NEW BRUNSWICK, N.J. — A webcam was noticeably aimed at a Rutgers University freshman and his male guest during their intimate episode in a dorm room, the man testified Friday at the privacy-invasion trial of the student’s roommate.
The man, who has been shrouded in mystery throughout the high-profile case and has been identified only as M.B., appeared in a New Jersey court looking clean-cut and not matching the description of the overweight, “sketchy” or homeless-looking man students have said they saw visiting Tyler Clementi’s room.
“I had just glanced over my shoulder and I noticed there was a webcam that was faced toward the direction of the bed,” the man testified, later noting there was no light indicating it was on. “Just being in a compromising position and seeing a camera lens — it just stuck out to me.”
He had met Clementi, 18, through a social networking site for gay men in August 2010, he said, and he texted repeatedly after their third and final rendezvous. He wanted to see him again, though he didn’t know his last name at the time.
“I didn’t know it until I picked up a newspaper,” he said.
Clementi’s name wasn’t in the paper until about a week later, when it was reported that he had jumped to his death from the George Washington Bridge into the Hudson River.
The man’s testimony came in the trial of Clementi’s roommate, 20-year-old Dharun Ravi, who is charged with bias intimidation, invasion of privacy and other crimes. the India-born Ravi is not charged in Clementi’s death, but it was the suicide that helped bring the case national attention.

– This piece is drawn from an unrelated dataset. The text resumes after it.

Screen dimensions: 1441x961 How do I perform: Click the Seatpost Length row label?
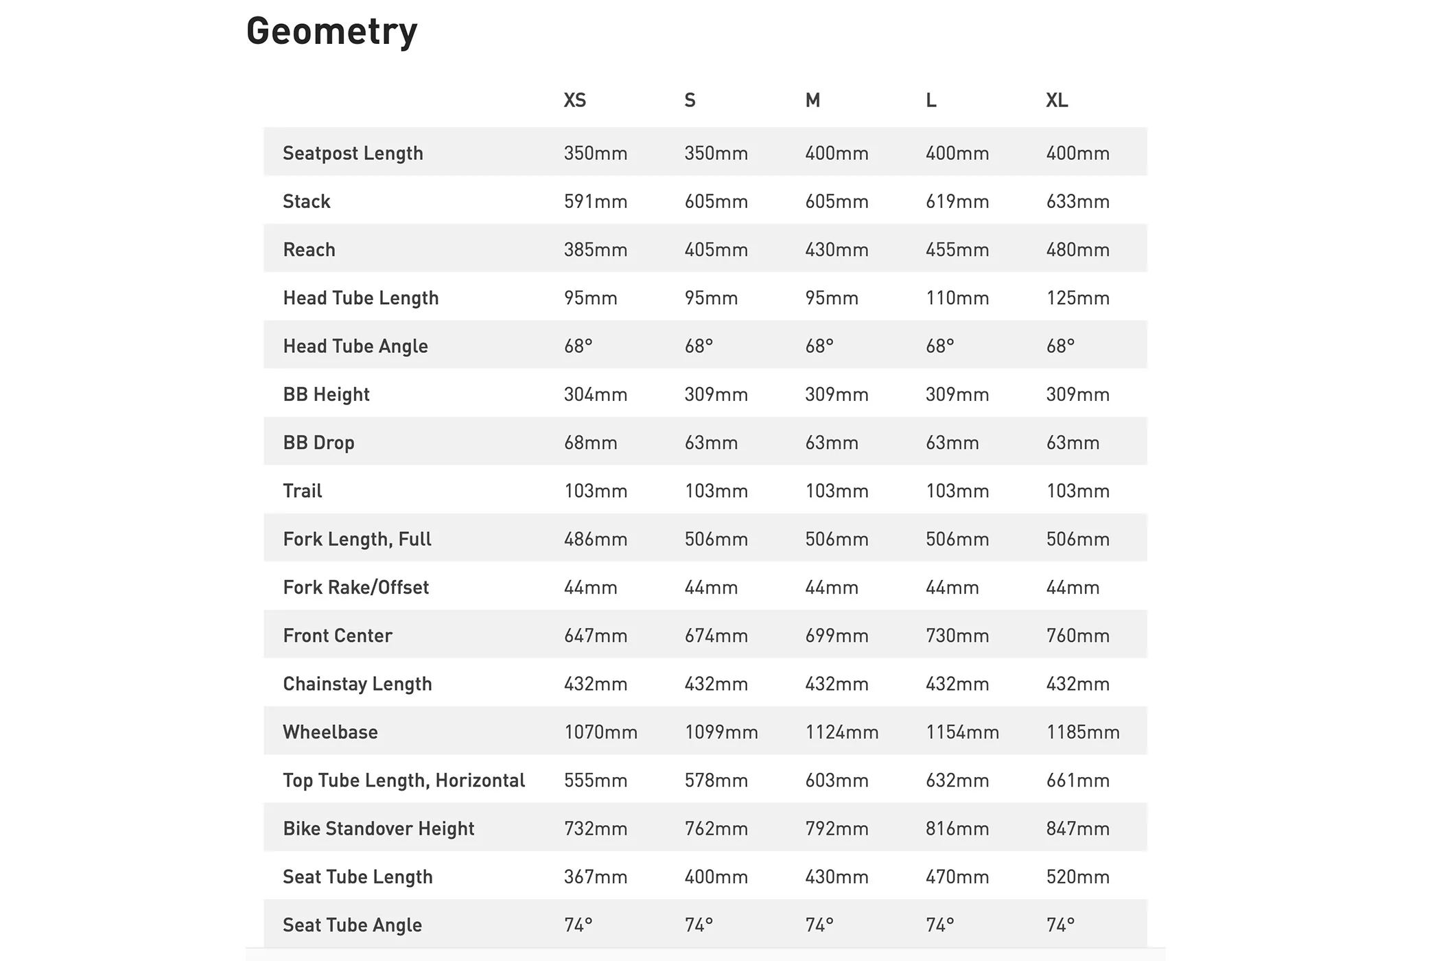pyautogui.click(x=353, y=153)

M.B. and Clementi chatted online initially, he said, and their first in-person meeting was in Clementi’s dorm room on Sept. 17 — two days before the alleged spying.
The judge did not allow photographs of M.B. to be taken in the courthouse, barred any audio or video of him to be recorded, and said he would be identified in court only by his initials. The man’s lawyer had successfully fought to conceal his identity because he’s considered a victim of an alleged sex crime. Invasion of privacy is classified as a sex crime in New Jersey.
Jurors, though, were given his whole name to make sure none knew him.
On Friday, the trim man appeared in court in a button-down shirt. His hair was closely cropped, and he didn’t have the goatee that some described him as having.
Because of the secrecy surrounding the man’s identity, there was an unusually large media contingent packed into the Middlesex County Courthouse for what was already a high-profile trial.
After a full day’s testimony — most of it during testy cross-examination by a defense layer — many mysteries remained. The man said he was 32 years old. He disclosed little else on his own. In an apparent oversight, jurors were shown a picture of Clementi’s cellphone, which revealed what appeared to be a nickname the student had entered for him.
His lawyer, Richard Pompelio of the New Jersey Crime Victims’ Law Center, said he doesn’t believe he is married and did not know whether he was out as a gay man.
“He’s a fine young man who came here under horrible circumstances to tell the truth,” Pompelio said outside the courtroom during a break in testimony.
He said M.B. had a fledgling relationship with Clementi and learned about his death from hearing it on the radio.
In court, M.B. himself said he lived about a 20-minute drive from Clementi’s dorm and was starting a new job on Sept. 20, 2010.
He testified that he met Clementi in his dorm room three times. The first was on Sept. 17, when he said Ravi was not expected home until the middle of the night. He said he was careful to leave before Ravi was due back. “I made sure to leave well before 2 a.m. as to not cause any conflict,” he said.
The second was Sept. 19, the date of the alleged spying — and the time he said he noticed the webcam.
He said he and Clementi were naked and had sex that night. People who saw webcam images of his encounter with Clementi have testified that they saw no more than a few seconds of video and that the men were not seen doing anything more graphic than kissing. At one point, some said, their shirts were off, but their pants were on.
The man told jurors there were about five students looking at him as he left the building on Sept. 19.
“Had they been in the street or somewhere other than this building I would have asked them why they were looking at me,” he said. He called their actions “unsettling.”
Ravi’s defense lawyer, Steven Altman, repeatedly asked M.B. whether he wanted to meet Clementi for a movie or a cup of coffee — or go anywhere besides the dorm.
“I preferred just to wait until we could have the privacy of a room, wherever that room might be,” he said.
His home often would not work, he said.
The third time he met Clementi was two days later, when Ravi is charged with attempted invasion of privacy. There’s been testimony that the webcam feed did not work that night. According to court papers filed previously, it was unplugged.
M.B. testified that he heard comments from the courtyard outside the dorm that night that bothered him. But he was not allowed to say what it was.
He testified that he wanted to see Clementi again. “As far as whether I was going to return to that building to see him, I felt a little uneasy about it,” he said.
Ravi faces 15 criminal counts. The most serious is bias intimidation, a hate crime punishable by up to 10 years in prison.
Much of the testimony so far has come from college students. Several said Ravi told them that he’d used a webcam to see what was happening in the room he shared with Clementi on Sept. 19 and that he set up the camera again Sept. 21.
But none said that he had general malice toward gays.